# Ca. 1901 Pierce “Pan American Special” Men’s Cushion Chainless



## Jesse McCauley (Sep 17, 2018)

Mocked up for display:
Ca. 1901 Pierce “Pan American Special” Model outfitted with a “Pierce New Departure” Model A coaster brake. 











































Sent from my iPhone using Tapatalk


----------



## Blue Streak (Sep 18, 2018)

Pierce looks great. Here is same model at Pierce Museum in Buffalo:


----------



## locomotion (Sep 18, 2018)

Blue Streak said:


> Pierce looks great. Here is same model at Pierce Museum in Buffalo:
> 
> View attachment 870386
> 
> ...




It's odd that the museum labeled it as a Pan-Am model, because it's impossible to tell without having the Pierce ND hub!
The brake arm clip is there, but anyone can add a clip! The hub makes the model, not the clip.

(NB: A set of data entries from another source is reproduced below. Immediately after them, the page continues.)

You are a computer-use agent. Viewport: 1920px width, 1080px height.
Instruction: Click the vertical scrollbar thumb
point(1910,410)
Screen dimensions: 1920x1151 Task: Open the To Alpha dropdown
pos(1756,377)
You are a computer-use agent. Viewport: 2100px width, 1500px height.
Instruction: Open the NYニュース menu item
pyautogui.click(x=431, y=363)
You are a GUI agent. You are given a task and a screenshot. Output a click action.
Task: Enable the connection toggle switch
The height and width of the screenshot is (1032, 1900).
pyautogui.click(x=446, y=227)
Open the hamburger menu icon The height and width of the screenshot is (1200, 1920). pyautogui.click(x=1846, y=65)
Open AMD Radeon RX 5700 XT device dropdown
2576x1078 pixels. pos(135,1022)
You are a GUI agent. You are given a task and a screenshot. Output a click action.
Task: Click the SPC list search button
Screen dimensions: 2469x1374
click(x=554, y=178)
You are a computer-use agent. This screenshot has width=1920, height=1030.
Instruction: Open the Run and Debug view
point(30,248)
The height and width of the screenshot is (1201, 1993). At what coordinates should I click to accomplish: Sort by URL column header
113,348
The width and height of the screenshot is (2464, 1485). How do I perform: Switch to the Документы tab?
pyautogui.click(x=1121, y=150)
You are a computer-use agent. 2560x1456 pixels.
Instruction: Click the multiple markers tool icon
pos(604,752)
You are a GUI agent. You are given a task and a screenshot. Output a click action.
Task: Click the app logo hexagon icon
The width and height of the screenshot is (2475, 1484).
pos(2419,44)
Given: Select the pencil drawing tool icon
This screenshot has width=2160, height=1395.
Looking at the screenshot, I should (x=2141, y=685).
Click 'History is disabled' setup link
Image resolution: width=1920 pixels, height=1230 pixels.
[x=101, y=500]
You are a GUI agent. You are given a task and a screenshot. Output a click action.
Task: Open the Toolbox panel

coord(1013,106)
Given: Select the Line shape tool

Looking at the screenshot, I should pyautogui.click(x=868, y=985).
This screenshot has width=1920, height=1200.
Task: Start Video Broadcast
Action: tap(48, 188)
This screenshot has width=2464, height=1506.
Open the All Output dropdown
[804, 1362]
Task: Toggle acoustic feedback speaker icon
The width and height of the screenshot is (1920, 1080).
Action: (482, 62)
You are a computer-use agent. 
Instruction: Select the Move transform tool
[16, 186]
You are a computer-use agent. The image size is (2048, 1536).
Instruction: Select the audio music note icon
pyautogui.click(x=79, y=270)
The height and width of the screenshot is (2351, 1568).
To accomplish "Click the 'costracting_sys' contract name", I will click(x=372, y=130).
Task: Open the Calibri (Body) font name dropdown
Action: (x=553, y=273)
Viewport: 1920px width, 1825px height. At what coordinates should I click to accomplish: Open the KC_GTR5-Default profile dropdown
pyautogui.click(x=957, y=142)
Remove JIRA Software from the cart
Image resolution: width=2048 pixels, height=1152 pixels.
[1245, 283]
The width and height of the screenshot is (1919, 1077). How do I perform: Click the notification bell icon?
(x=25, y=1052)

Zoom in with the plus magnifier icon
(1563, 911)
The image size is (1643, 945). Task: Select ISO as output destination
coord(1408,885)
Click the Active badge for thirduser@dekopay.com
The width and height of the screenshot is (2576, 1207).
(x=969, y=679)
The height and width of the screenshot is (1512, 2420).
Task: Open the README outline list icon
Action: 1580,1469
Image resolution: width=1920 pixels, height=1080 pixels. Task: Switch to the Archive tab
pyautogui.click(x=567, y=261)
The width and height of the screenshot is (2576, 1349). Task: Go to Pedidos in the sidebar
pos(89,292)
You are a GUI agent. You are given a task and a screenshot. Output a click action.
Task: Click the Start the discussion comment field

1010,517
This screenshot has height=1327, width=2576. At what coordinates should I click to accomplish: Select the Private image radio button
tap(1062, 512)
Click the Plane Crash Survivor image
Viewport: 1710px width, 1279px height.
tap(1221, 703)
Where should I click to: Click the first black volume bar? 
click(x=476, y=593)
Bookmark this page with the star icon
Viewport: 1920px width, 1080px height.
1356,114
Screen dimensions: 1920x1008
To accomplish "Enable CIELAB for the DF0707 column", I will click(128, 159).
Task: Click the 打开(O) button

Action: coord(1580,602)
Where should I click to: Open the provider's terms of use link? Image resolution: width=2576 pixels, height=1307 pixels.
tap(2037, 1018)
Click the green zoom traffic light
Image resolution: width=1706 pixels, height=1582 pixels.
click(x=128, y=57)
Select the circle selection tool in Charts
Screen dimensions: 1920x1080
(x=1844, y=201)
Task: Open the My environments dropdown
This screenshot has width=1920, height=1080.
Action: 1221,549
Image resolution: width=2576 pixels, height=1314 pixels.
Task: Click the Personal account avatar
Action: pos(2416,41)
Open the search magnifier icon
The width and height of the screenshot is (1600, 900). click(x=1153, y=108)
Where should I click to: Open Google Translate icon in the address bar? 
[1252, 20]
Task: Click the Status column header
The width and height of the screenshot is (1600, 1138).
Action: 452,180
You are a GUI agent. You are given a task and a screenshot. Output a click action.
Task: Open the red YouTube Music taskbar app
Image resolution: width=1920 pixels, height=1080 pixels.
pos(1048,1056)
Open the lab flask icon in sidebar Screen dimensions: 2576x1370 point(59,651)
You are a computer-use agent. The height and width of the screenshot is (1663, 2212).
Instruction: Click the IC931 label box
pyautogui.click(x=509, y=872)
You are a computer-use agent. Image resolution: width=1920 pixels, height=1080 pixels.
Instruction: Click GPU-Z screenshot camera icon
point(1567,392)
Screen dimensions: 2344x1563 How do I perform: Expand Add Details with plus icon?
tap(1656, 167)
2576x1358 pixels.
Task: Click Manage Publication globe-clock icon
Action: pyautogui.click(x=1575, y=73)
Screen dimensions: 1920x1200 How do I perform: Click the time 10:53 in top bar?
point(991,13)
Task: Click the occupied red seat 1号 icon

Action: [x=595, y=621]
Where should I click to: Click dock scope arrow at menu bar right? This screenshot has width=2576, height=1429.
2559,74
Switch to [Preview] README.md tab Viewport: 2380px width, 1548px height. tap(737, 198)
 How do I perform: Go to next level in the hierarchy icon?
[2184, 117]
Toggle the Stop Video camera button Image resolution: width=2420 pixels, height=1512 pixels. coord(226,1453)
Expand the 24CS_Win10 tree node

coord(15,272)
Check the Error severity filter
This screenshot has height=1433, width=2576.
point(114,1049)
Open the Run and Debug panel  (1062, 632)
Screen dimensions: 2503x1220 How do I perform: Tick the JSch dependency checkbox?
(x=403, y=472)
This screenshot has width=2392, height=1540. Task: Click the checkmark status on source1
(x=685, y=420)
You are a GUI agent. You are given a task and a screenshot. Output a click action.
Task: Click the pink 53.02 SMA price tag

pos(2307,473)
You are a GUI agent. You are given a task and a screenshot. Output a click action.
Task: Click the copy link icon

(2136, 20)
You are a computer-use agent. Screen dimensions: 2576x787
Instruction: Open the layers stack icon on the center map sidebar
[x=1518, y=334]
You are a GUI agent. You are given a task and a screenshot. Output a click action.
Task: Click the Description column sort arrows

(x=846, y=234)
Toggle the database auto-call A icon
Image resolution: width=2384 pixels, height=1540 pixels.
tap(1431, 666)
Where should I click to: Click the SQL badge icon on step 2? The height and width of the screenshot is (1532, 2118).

And behind the Pan-Am is a (as they say) : "Pierce Salesman Miniature sample". What makes it a salesman sample???? Why can't it just be a kids bike? It's just half restored with pedals wayy too big for it and for it to be a salesman's sample everything would have to be sized correctly and the wheels would have spokes (just my opinion from what I see in the picture, I might be wrong)
My idea of a salesman's sample would be a lot smaller! Were all kids size bicycles "salesman samples"? I guess it adds to the value and rarity to claim so.

Ohh museums .... sometimes they make me wonder if they are really relaying the history correctly or if they are just re-writting it for their benefit and the WOW factor.

BTW, did anyone ever reproduce that Pierce decal that goes on the back of the headtube?


----------



## locomotion (Sep 18, 2018)

Here is a picture of my tall frame men's Pan-Am.
Sorry about the poor quality, it's stuck in a row of bikes, and I would have to move 30 bikes to get to it.


----------



## catfish (Sep 18, 2018)

Nice Bike!


----------



## Blue Streak (Sep 18, 2018)

I do not know a lot about Pierces so am wondering if all Pan-American Specials were:

Only sold 1901 model year?
Only sold with bevel gear chainless, cushion frame and coaster brake?
Were all 1901 Pierce chainless models considered Pan-American Specials or did they sell non Pan-American Special chainless models?
Was this the only model with that specific decal on back of headtube?
Anything else that makes this model special?


----------



## locomotion (Sep 18, 2018)

Blue Streak said:


> I do not know a lot about Pierces so am wondering if all Pan-American Specials were:
> 
> Only sold 1901 model year?
> Only sold with bevel gear chainless, cushion frame and coaster brake?
> ...




I would also be interested to know more.
I was guessing the YOM for my bike to be 1898 but 1901 would make more sence since it's the same year as the 1901 Pan American Expo.
https://en.m.wikipedia.org/wiki/Pan-American_Exposition
http://panam1901.org
The Pan Am Special means the bike had the ND hub option.


----------